In software testing, a system stress test refers to tests that put a greater emphasis on robustness, availability, and error handling under a heavy load, rather than on what would be considered correct behavior under normal circumstances. In particular, the goals of such tests may be to ensure the software does not crash in conditions of insufficient computational resources (such as memory or disk space), unusually high concurrency, or denial of service attacks.

Examples:

  • A web server may be stress tested using scripts, bots, and various denial of service tools to observe the performance of a web site during peak loads.

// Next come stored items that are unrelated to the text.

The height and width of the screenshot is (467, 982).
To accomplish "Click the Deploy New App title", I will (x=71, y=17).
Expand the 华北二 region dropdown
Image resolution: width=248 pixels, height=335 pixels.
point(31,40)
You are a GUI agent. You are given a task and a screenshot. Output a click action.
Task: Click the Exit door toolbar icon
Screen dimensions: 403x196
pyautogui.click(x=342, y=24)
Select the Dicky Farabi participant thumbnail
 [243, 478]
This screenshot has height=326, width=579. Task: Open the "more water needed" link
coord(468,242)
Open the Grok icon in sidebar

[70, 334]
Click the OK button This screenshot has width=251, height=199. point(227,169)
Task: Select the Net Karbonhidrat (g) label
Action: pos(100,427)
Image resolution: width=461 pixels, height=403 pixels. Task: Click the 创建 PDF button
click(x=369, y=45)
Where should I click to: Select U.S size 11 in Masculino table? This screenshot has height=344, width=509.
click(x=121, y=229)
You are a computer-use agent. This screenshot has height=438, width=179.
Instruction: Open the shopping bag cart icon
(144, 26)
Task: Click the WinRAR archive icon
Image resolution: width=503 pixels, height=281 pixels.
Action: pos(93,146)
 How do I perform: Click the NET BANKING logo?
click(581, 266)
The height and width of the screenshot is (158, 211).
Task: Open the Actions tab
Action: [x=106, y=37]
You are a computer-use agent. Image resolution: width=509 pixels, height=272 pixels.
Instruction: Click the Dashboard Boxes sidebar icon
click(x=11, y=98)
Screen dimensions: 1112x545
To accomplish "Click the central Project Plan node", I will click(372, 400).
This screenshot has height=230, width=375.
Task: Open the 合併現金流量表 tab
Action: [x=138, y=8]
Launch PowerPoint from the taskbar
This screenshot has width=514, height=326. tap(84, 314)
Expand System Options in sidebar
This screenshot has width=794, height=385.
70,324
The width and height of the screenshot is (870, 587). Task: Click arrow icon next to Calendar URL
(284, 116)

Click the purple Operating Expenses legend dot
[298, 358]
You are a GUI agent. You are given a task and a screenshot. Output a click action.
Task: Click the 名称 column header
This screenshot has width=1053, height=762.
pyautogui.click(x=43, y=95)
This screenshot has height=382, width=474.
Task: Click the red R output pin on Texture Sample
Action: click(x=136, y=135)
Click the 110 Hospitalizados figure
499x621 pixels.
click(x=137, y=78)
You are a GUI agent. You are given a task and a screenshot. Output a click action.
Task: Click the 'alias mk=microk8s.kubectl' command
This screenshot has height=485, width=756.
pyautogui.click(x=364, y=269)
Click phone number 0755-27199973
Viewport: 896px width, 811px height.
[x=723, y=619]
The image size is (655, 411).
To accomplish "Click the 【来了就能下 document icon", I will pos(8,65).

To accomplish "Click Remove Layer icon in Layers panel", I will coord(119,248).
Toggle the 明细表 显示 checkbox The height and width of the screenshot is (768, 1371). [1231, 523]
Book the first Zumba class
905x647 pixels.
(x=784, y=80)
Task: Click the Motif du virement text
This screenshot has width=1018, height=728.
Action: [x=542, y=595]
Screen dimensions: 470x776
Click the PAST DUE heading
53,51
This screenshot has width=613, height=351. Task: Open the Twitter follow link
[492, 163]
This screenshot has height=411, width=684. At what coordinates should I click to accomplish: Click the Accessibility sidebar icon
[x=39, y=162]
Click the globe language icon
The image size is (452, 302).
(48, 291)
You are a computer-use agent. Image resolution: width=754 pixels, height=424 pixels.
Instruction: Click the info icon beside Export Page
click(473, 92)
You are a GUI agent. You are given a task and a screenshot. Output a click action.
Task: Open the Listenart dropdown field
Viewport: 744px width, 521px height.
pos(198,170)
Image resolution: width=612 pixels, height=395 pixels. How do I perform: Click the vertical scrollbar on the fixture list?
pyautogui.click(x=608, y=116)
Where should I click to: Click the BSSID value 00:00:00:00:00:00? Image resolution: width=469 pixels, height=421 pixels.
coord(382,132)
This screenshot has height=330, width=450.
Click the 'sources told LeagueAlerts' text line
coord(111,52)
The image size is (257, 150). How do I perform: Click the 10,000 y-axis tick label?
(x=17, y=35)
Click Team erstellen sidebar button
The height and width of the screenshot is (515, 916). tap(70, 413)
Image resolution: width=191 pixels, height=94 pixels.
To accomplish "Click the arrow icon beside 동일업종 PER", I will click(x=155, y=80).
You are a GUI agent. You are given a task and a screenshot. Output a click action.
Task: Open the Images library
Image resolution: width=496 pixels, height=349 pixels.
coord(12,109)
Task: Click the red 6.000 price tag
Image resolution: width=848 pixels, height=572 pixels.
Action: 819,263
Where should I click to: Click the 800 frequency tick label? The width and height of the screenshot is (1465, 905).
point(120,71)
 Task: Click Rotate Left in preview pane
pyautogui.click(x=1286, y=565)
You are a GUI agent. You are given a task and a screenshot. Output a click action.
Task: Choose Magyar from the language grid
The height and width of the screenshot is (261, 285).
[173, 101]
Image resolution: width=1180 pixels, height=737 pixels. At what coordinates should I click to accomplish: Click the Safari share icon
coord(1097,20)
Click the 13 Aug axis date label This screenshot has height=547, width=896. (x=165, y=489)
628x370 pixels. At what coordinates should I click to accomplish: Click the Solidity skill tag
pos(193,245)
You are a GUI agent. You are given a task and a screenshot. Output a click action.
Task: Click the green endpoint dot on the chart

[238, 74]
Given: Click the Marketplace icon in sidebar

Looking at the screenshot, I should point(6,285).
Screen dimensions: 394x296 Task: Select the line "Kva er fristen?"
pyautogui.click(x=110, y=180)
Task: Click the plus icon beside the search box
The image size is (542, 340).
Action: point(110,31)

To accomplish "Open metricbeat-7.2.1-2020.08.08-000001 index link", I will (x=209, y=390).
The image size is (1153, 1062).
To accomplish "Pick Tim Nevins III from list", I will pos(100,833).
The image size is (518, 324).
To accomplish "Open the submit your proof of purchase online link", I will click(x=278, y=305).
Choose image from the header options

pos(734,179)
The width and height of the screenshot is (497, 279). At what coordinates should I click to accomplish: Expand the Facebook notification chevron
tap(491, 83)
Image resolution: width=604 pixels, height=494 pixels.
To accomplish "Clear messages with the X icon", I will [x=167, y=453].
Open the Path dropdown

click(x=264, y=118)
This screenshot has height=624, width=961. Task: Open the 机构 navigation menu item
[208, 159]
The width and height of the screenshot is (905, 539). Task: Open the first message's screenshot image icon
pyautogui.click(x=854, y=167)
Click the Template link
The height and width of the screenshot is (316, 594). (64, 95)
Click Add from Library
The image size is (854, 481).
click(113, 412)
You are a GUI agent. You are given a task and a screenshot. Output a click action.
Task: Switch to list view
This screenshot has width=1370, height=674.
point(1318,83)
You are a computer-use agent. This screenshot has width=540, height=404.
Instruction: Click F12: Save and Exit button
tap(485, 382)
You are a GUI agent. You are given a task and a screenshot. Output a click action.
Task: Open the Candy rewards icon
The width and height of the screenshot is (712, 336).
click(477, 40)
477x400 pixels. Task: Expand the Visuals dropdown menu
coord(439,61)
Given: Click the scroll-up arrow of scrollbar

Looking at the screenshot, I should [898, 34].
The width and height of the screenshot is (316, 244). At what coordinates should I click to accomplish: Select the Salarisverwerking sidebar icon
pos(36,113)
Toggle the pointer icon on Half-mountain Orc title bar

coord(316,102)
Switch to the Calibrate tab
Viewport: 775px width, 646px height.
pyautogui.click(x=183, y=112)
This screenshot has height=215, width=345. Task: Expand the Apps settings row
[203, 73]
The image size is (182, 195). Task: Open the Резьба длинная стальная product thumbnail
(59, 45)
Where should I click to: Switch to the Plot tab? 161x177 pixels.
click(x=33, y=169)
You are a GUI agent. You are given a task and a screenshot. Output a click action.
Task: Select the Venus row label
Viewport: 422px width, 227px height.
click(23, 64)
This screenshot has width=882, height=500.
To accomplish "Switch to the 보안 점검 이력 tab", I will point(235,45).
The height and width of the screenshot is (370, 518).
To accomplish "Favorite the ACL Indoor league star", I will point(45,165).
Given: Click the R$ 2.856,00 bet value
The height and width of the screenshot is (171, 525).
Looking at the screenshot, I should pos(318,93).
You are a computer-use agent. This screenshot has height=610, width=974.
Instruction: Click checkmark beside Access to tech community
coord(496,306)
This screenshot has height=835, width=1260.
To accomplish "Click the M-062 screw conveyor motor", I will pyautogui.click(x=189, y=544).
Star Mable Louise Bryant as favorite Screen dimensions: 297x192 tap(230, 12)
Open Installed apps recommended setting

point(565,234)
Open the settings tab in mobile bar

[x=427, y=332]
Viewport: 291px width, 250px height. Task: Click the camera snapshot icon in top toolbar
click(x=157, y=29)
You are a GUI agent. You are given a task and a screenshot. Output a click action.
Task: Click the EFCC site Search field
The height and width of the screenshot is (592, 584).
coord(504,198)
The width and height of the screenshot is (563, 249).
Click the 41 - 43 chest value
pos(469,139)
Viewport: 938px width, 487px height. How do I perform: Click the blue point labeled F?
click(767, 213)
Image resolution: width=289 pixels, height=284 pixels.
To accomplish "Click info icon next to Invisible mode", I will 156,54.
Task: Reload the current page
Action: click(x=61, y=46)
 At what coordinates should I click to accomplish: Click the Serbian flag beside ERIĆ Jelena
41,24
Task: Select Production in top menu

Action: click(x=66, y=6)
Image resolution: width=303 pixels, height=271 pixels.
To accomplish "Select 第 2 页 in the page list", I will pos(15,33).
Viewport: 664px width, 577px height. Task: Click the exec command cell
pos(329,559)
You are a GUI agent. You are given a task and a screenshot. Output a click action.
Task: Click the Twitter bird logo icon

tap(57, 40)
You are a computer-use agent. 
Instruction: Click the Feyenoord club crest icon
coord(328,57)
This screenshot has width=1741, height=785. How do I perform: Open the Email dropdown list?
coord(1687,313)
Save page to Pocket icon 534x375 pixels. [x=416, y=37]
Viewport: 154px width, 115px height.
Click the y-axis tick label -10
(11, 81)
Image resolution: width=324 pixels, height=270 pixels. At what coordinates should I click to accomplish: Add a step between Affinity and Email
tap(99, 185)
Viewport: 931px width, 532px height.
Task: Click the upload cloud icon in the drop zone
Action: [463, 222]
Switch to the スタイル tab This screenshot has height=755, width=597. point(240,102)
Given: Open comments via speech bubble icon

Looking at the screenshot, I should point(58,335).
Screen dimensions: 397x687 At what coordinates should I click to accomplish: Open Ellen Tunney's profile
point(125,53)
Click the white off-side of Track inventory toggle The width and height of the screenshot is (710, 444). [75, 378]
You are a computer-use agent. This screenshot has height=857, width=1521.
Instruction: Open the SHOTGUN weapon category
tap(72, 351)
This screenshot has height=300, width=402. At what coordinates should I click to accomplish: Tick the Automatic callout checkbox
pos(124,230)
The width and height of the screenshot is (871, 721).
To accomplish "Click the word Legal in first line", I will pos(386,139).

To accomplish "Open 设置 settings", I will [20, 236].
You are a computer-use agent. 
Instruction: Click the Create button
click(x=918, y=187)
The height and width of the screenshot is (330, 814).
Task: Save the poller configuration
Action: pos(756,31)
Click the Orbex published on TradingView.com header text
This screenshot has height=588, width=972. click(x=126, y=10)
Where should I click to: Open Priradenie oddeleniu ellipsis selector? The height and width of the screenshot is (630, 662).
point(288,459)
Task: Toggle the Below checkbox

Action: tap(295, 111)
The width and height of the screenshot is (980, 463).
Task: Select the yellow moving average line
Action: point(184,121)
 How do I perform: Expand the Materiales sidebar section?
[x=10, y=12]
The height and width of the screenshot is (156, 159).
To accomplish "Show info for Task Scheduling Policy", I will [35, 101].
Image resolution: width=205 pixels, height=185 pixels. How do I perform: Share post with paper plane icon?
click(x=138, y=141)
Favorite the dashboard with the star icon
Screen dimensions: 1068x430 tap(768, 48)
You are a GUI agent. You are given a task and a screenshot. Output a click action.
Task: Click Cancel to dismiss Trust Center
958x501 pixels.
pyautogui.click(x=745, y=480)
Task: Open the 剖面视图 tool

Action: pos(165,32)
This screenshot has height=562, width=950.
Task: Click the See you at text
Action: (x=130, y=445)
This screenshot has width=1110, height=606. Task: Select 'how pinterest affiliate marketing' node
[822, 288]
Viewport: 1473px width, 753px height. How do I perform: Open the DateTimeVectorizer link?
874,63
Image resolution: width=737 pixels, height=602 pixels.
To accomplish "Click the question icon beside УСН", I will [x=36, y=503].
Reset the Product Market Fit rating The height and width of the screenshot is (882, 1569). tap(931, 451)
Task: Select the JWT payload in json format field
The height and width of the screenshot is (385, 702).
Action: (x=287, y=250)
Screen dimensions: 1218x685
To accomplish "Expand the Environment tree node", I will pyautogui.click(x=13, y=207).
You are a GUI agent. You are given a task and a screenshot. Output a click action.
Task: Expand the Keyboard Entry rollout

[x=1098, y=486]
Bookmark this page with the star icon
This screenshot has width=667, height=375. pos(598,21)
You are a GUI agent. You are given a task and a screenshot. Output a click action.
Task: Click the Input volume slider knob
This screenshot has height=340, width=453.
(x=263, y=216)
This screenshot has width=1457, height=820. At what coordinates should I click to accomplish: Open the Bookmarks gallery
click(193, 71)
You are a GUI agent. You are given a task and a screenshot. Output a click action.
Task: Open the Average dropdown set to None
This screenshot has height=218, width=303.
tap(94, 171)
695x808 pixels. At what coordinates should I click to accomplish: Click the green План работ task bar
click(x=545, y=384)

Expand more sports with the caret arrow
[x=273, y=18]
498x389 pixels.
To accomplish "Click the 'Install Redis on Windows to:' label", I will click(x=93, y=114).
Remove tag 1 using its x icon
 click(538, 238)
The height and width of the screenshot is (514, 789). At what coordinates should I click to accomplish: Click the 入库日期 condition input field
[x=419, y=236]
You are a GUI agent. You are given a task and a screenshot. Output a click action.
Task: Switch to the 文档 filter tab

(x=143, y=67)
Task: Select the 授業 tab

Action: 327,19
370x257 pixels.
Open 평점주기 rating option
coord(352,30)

Stress testing may be contrasted with load testing:

  • Load testing examines the entire environment and database, while measuring the response time, whereas stress testing focuses on identified transactions, pushing to a level so as to break transactions or systems.
  • During stress testing, if transactions are selectively stressed, the database may not experience much load, but the transactions are heavily stressed. On the other hand, during load testing the database experiences a heavy load, while some transactions may not be stressed.
  • System stress testing, also known as stress testing, is loading the concurrent users over and beyond the level that the system can handle, so it breaks at the weakest link within the entire system.

Financial sector edit

Instead of doing financial projection on a "best estimate" basis, a company or its regulators may do stress testing where they look at how robust a financial entity or instrument is in certain crashes, a form of scenario analysis. For example, the following stress scenarios:

  • What happens if equity markets crash by more than x% this year?
  • What happens if GDP falls by z% in a given year?
  • What happens if interest rates go up by at least y%?
  • What if half the instruments in the portfolio terminate their contracts in the fifth year?
  • What happens if oil prices rise by 200%?

Nuclear power plants edit

After the 2011 earthquake in Japan the European Commission decided that all nuclear power plants in Europe have to undergo a stress test to verify they still comply with the highest safety standards.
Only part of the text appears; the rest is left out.